Water Resources Research Act Program

Details for Project ID 2019AZ019B

Detecting Colorado River Tamarix phenology using publicly available satellite images

Institute: Arizona
Year Established: 2019 Start Date: 2019-06-01 End Date: 2020-05-31
Total Federal Funds: $9,152 Total Non-Federal Funds: $34,275

Principal Investigators: Temuulen Sankey

Abstract: An invasive Eurasian shrub known as tamarisk (Tamarix spp.) is now commonly found along the Colorado River in the southwestern USA, which provides drinking water and hydroelectric power to millions of people in Central Arizona and Southern California. Tamarisk is characterized by its deep tap root, and excessive water consumption and evapotranspiration, which lower water tables in arid riparian habitats, including the Colorado River Basin in Grand Canyon National Park.

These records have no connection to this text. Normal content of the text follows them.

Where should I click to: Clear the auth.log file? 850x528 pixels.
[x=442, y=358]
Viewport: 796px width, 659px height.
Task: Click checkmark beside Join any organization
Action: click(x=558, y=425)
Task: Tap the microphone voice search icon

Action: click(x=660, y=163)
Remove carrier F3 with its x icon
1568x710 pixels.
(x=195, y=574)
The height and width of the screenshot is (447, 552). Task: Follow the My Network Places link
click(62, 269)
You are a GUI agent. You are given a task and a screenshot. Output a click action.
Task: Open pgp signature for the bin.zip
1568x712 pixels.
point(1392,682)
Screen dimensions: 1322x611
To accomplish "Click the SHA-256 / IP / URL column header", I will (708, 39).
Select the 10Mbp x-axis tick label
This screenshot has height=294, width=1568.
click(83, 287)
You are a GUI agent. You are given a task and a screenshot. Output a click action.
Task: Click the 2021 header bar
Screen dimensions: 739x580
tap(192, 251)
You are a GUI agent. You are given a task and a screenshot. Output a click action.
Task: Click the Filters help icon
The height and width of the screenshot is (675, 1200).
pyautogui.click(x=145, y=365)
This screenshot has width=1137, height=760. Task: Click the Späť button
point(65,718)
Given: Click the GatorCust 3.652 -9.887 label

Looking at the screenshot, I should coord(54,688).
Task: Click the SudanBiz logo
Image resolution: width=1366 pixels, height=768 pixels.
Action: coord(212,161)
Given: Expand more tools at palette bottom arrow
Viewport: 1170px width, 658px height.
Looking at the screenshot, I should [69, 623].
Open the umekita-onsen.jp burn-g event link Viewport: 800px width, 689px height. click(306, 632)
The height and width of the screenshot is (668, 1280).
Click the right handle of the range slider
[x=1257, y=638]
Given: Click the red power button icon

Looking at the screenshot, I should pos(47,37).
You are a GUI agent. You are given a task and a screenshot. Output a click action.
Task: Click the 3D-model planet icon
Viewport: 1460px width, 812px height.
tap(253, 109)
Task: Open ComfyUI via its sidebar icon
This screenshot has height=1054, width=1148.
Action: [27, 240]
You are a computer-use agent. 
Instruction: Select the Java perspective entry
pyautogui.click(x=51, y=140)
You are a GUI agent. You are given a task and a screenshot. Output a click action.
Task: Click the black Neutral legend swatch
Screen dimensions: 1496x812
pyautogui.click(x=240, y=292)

Scientists and land managers from the US Geological Survey (USGS), National Park Service (NPS), and Bureau of Reclamation (BOR) are working to understand its population dynamics and phenology, and to map its distribution to guide control treatment efforts. One notable effort was the recent release of the tamarisk beetle (D. carinulata), a specialized herbivore of tamarisk, as a biocontrol agent. The vast area inhabited by tamarisk, combined with its locally-variable phenologic interactions with the beetle, make remote sensing tools invaluable for quantifying the leaf defoliation and mortality events at a landscape scale. Previous studies have used expensive, high-resolution, airborne imagery to study these interactions in topographically-complex regions like Grand Canyon, but have not successfully used free, publicly available satellite imagery such as Landsat (30 m) or MODIS (250 m). We propose to assess Landsat imagery in quantifying tamarisk leaf defoliation and mortality by the beetle. If Landsat images are determined inadequate for detecting defoliation events, we will use higher resolution, commercial satellite data known as Worldview-2, provided by the USGS for this project, to test this image source in detecting these events. The results will be used to produce a MS thesis, a peer-reviewed manuscript, and a data product, which will be published and hosted by the USGS. We will also present our results to the Glen Canyon Dam Adaptive Management Program stakeholders’ meeting. Our results will help other scientists use the freely available image source for surveying landscape processes such as phenology, hydrologic cycling, and evapotranspiration.